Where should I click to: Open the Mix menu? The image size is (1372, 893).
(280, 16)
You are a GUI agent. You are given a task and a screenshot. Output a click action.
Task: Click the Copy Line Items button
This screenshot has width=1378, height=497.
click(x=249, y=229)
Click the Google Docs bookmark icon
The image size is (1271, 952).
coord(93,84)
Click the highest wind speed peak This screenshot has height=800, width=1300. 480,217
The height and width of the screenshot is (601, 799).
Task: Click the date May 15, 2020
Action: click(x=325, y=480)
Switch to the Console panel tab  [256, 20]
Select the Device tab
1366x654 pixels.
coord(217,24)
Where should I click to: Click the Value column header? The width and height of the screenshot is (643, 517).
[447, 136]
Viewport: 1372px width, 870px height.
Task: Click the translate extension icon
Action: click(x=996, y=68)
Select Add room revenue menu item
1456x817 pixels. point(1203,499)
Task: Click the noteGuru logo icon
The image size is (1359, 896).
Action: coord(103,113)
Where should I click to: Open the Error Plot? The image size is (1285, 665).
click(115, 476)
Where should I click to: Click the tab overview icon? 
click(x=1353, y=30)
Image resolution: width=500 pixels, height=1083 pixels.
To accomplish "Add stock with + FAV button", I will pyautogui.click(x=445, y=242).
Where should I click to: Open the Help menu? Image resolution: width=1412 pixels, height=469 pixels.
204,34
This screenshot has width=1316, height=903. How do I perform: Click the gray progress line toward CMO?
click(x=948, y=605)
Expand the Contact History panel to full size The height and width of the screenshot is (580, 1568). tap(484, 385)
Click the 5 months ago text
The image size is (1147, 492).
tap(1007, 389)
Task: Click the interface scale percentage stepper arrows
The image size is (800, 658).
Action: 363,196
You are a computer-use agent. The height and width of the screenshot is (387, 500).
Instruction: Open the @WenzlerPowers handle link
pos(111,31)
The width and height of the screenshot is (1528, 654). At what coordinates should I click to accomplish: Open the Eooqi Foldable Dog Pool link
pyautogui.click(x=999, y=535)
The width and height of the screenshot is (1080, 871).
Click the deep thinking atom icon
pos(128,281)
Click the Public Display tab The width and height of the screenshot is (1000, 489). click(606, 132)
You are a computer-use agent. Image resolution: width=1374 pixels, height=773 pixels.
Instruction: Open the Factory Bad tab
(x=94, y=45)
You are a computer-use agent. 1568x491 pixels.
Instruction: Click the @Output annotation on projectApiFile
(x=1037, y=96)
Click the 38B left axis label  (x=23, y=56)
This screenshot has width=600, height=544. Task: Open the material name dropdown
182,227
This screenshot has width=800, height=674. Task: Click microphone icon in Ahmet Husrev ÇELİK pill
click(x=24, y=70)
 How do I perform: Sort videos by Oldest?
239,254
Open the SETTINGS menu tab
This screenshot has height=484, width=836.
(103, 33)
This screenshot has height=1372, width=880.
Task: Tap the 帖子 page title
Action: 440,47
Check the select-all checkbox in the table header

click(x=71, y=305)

WRITTEN EXERCISE: Rewrite the entries from the first line through the line with "coord(217,24)", replacing "Console" with "Network" and leaving everything else unchanged.

RESULT OF THE EXERCISE:
Where should I click to: Open the Mix menu? The image size is (1372, 893).
(280, 16)
You are a GUI agent. You are given a task and a screenshot. Output a click action.
Task: Click the Copy Line Items button
This screenshot has width=1378, height=497.
click(x=249, y=229)
Click the Google Docs bookmark icon
The image size is (1271, 952).
coord(93,84)
Click the highest wind speed peak This screenshot has height=800, width=1300. 480,217
The height and width of the screenshot is (601, 799).
Task: Click the date May 15, 2020
Action: click(x=325, y=480)
Switch to the Network panel tab  [256, 20]
Select the Device tab
1366x654 pixels.
coord(217,24)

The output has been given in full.